_Exercise prompt_. Please write out the records below word for word, leaving out the pictures.

_Rows_.
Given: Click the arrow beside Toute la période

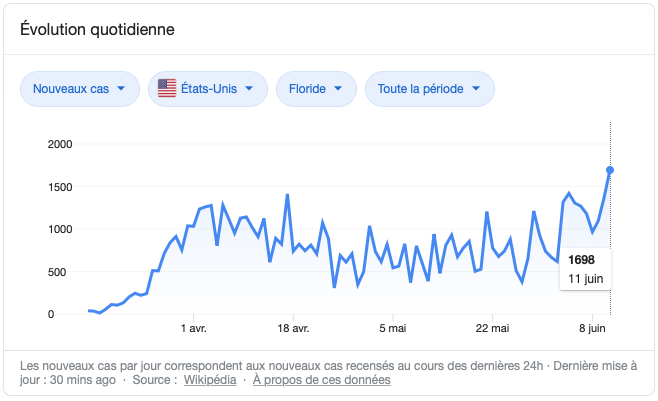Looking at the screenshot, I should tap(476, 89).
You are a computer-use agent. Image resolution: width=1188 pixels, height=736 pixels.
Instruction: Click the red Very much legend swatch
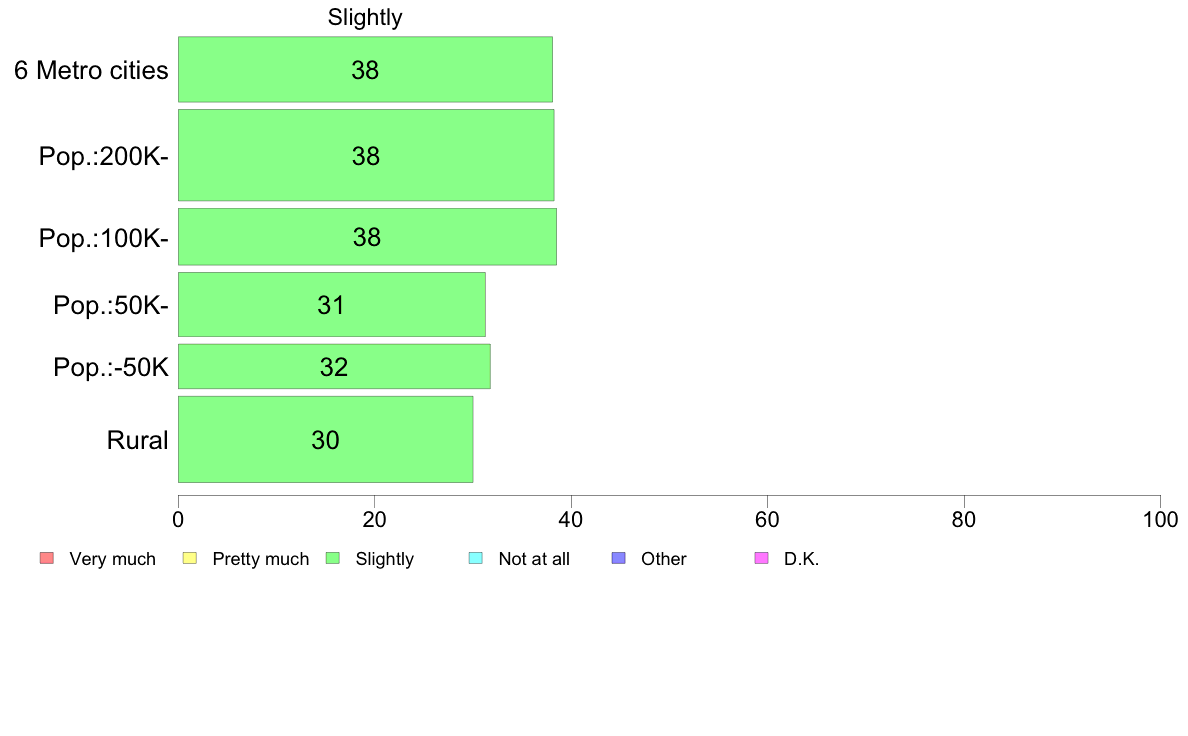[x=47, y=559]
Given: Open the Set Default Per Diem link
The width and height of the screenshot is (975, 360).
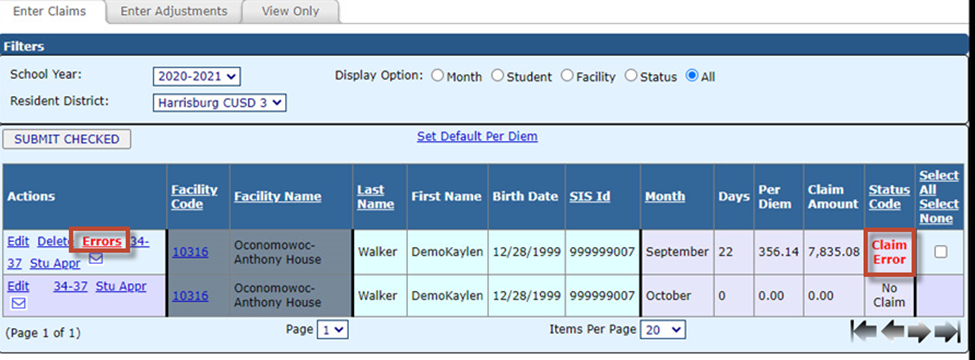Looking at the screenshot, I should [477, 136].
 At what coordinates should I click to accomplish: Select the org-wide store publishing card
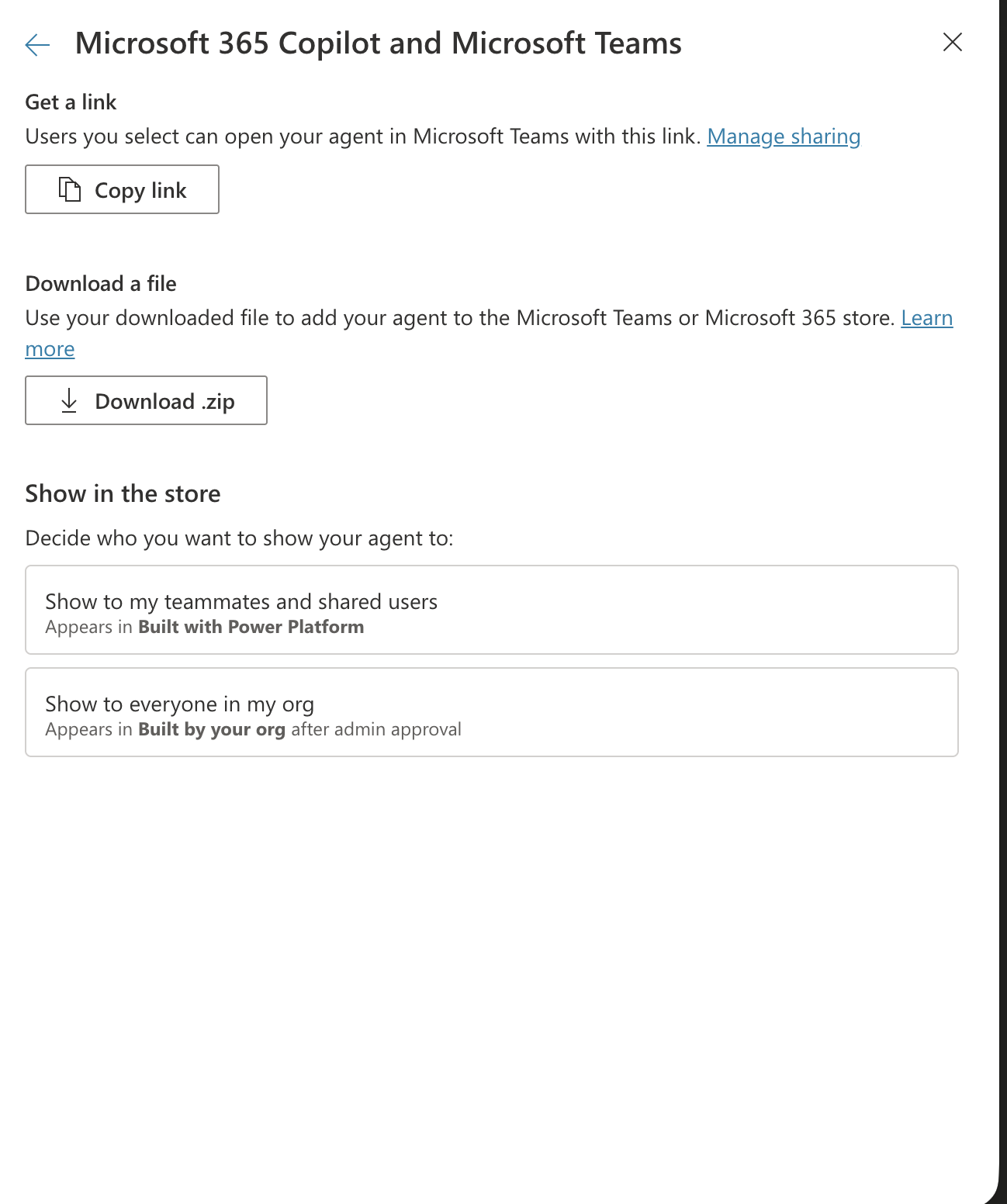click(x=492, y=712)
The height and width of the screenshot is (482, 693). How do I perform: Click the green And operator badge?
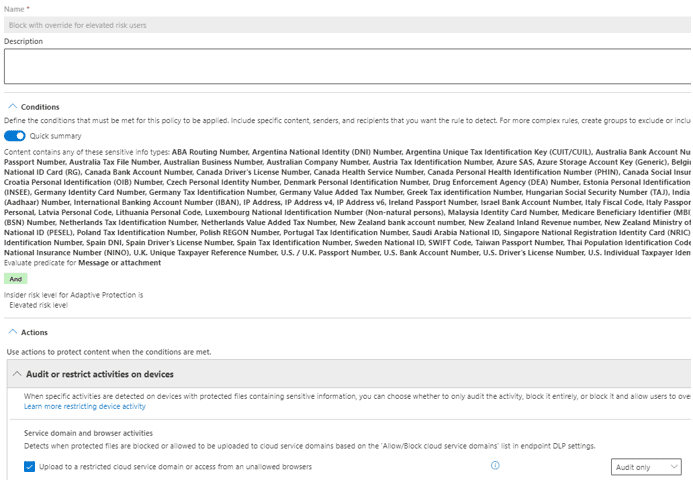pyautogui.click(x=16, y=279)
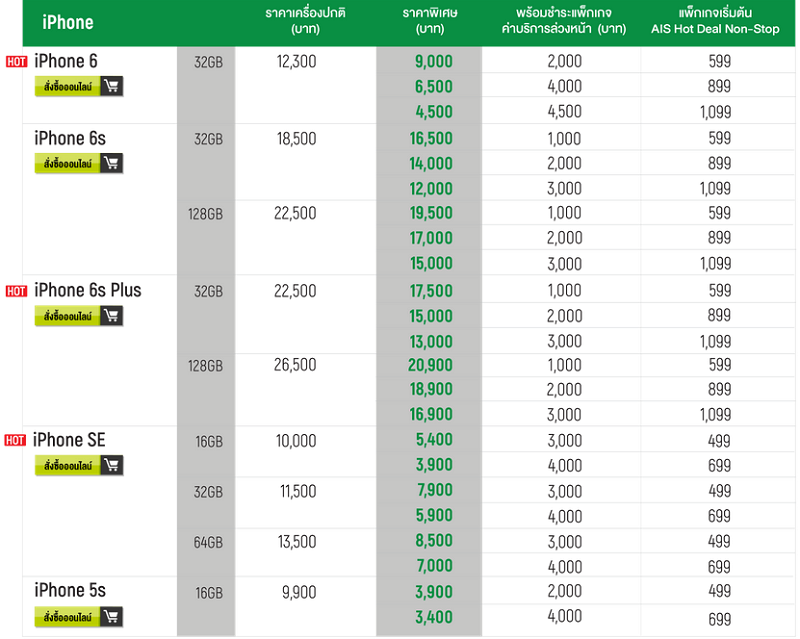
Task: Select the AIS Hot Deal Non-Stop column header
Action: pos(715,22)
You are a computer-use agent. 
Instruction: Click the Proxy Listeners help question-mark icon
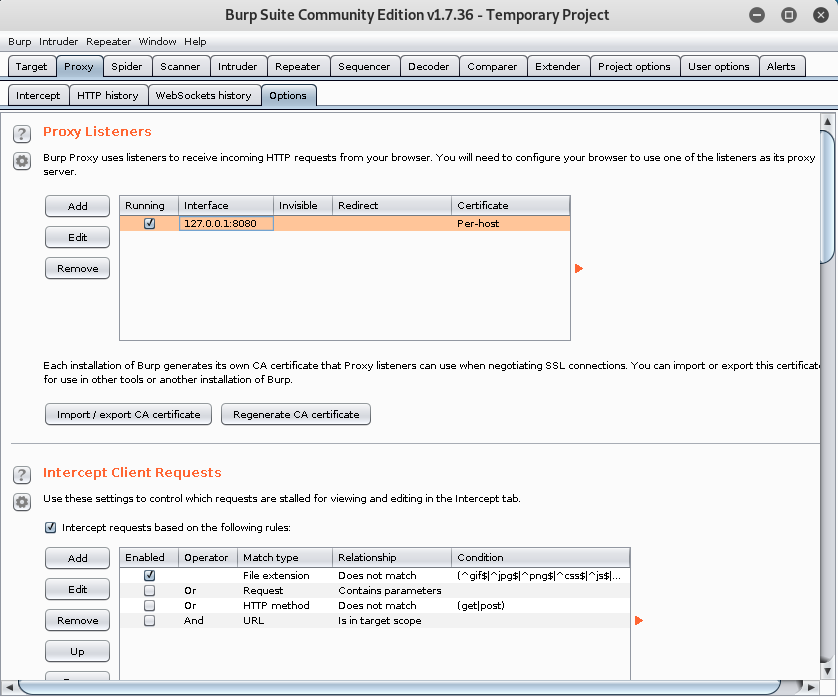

_Task result_.
Given: Click the arrow beside Toute la période

Looking at the screenshot, I should tap(476, 89).
You are a computer-use agent. Image resolution: width=1188 pixels, height=736 pixels.
Instruction: Click the red Very much legend swatch
[x=47, y=559]
Given: Open the Set Default Per Diem link
The width and height of the screenshot is (975, 360).
Looking at the screenshot, I should [477, 136].
 At what coordinates should I click to accomplish: Select the org-wide store publishing card
click(x=492, y=712)
The height and width of the screenshot is (482, 693). How do I perform: Click the green And operator badge?
pyautogui.click(x=16, y=279)
Task: Select the AIS Hot Deal Non-Stop column header
Action: pos(715,22)
You are a computer-use agent. 
Instruction: Click the Proxy Listeners help question-mark icon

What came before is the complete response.